Chapter 8: Problème d'adulte

Summary:

« Parfois, ressentir ça peut être compliqué, surtout quand c’est nouveau… ou parce que tu as oublié comment c’était. »

La Voyageuse releva les yeux vers elle.

« C’est humain. »
« Humain… » répéta-t-elle dans un souffle.

Notes:

(See the end of the chapter for notes.)

Chapter Text


CAFÉTÉRIA, CENTRE COMMERCIAL HÖLLVANIEN, 23 AOÛT 

La Voyageuse tapotait nerveusement sa tasse du bout des doigts, observant la surface vibrer. 
Il était tôt. Trop tôt.  
Personne n’était encore levé. 

Elle avait passé la nuit à chercher comment aborder le sujet.  
C’était sensible, sans doute.  
Lettie était médecin, elle ne la jugerait pas… au contraire. 
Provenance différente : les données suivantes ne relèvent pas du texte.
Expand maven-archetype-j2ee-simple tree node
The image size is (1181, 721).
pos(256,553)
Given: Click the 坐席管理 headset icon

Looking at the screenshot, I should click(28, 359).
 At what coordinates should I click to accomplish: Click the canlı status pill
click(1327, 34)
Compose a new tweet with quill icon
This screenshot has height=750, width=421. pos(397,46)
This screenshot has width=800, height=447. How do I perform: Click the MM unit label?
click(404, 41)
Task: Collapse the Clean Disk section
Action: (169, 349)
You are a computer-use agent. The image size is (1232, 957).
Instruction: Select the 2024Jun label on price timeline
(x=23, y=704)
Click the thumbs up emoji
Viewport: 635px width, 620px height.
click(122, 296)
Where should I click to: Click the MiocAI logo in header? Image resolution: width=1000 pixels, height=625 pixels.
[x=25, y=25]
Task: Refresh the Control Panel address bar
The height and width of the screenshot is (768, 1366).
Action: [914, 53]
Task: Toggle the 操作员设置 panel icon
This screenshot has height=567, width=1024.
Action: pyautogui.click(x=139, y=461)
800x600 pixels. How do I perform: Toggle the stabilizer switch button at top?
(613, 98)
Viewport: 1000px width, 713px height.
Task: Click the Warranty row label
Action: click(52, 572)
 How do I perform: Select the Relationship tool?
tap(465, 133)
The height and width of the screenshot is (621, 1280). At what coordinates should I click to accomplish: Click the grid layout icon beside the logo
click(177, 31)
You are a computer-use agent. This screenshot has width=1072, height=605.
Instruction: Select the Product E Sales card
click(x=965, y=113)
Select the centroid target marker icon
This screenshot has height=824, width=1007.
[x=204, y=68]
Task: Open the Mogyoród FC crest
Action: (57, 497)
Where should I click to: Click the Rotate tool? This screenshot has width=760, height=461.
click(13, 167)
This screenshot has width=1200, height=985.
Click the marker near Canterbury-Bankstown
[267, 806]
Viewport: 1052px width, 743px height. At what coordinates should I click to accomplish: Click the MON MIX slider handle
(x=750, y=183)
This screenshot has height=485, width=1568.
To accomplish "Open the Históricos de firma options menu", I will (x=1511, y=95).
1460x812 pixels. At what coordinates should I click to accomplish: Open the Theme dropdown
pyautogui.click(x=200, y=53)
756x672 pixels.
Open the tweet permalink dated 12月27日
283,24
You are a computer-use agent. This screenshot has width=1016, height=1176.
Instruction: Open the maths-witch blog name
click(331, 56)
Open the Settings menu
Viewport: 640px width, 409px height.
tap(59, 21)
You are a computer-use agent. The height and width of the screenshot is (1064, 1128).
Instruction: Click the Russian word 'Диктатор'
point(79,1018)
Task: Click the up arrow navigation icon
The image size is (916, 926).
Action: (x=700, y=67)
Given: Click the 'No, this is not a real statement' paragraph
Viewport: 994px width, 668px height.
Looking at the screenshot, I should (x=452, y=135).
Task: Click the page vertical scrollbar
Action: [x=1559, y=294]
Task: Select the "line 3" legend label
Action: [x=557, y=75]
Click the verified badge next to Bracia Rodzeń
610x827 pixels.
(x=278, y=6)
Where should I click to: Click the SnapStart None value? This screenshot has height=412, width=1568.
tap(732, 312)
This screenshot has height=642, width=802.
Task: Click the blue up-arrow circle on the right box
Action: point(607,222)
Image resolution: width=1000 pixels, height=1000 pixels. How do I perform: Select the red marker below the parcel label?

Elle soupira et s’affala sur la table de la cafétéria, les paupières lourdes. Ses yeux picotaient.  
Elle les ferma un instant. 

« Ça sert à rien de te lever tôt si c’est pour t’endormir sur la table. » 

Elle entrouvrit un œil.  
Quincy s’était installé en face, tasse fumante à la main. 
Elle soupira et le referma aussitôt. 

« J’arrivais pas à dormir de toute façon. » 

Il but une gorgée, posa sa tasse contre le métal de la table.  
Son regard s’arrêta sur les mèches blondes éparpillées près de sa main. 

« Et qu’est-ce qui te travaille ? » 
Ses doigts se glissèrent machinalement dans une mèche, qu’il coinça sans même s’en rendre compte. 

La Voyageuse ouvrit les yeux, sentant sa mèche prisonnière. 
Elle se redressa lentement, posa un coude sur la table pour soutenir son menton.  
Ses yeux lilas se plantèrent dans le regard ambré du sniper. 
Il haussa les sourcils, surpris par leur intensité. 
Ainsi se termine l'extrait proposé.